I remember being coached by my supervisor to try to talk with Robbie as he was readying to leave, and to also be prepared for him to return to old behaviors, some of which were the reason he was placed with us initially.   She explained that for some people, it was easier to leave from a place of conflict and anger—and sometimes more frightening and vulnerable to leave from a place of connection. Robbie, however, refused to speak of his departure and continued to follow our rules and routines without incident.

Even 33 years later, I have vivid and distinct memories of Robbie’s last day with us. We had just completed evening snacks and were in the dining room. Everyone else had been excused to their rooms for evening routines and to get ready for bed. Robbie and I were left, putting the dishes away and wiping off the tables.

When we had finished and were just about to lock the dining room door, I saw Robbie’s eyes welling with tears. He looked directly at me, tears streaming down his face. “I’m really going to miss you,” he haltingly shared, with stifled hiccups as he tried not to cry. This was the first and only time he said anything about leaving and I remember feeling inarticulate and inadequate. I tentatively put my hand on his shoulder.

Robbie grabbed me around my waist with both arms, hugging me tightly, not asking if he could have a hug (the only rule he broke in his last few months with us). Reflexively, I hugged back.   And after a few moments, I broke the silence. “I’ll miss you, too.”

Being With the Pain of Endings

Endings in therapy are never easy, even when they are planned. They become even more complicated when a therapeutic relationship ends because a therapist is moving, a client is moving, or someone’s time at an agency is coming to an end.

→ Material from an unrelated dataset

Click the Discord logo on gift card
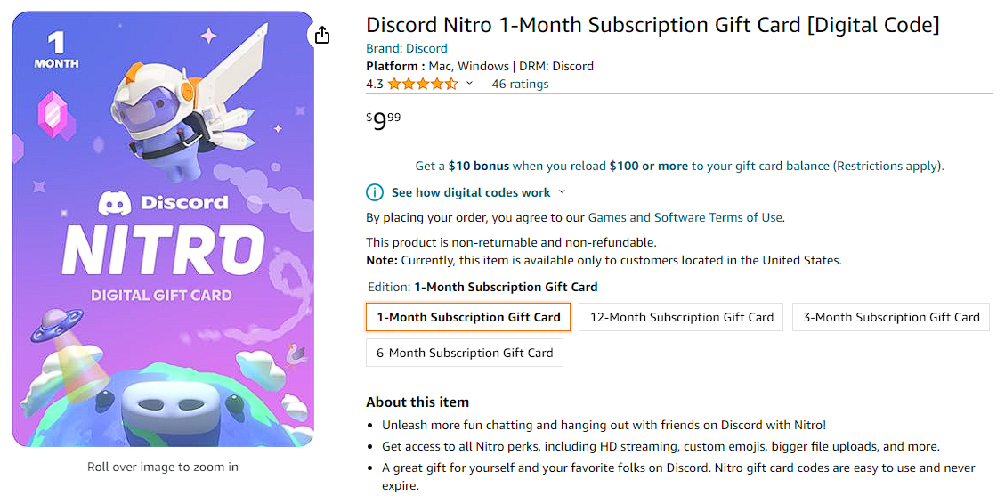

It may seem counterintuitive, but experience has taught me that when our relationships with our clients end, whether voluntarily or involuntarily, it is imperative that we lean into the pain; that we validate the sadness that comes from losing a relationship. Paradoxically, it is by being in the sadness and pain that we provide the most profoundly different and healing kind of ending.

How lucky I am to have something that makes saying goodbye so hard.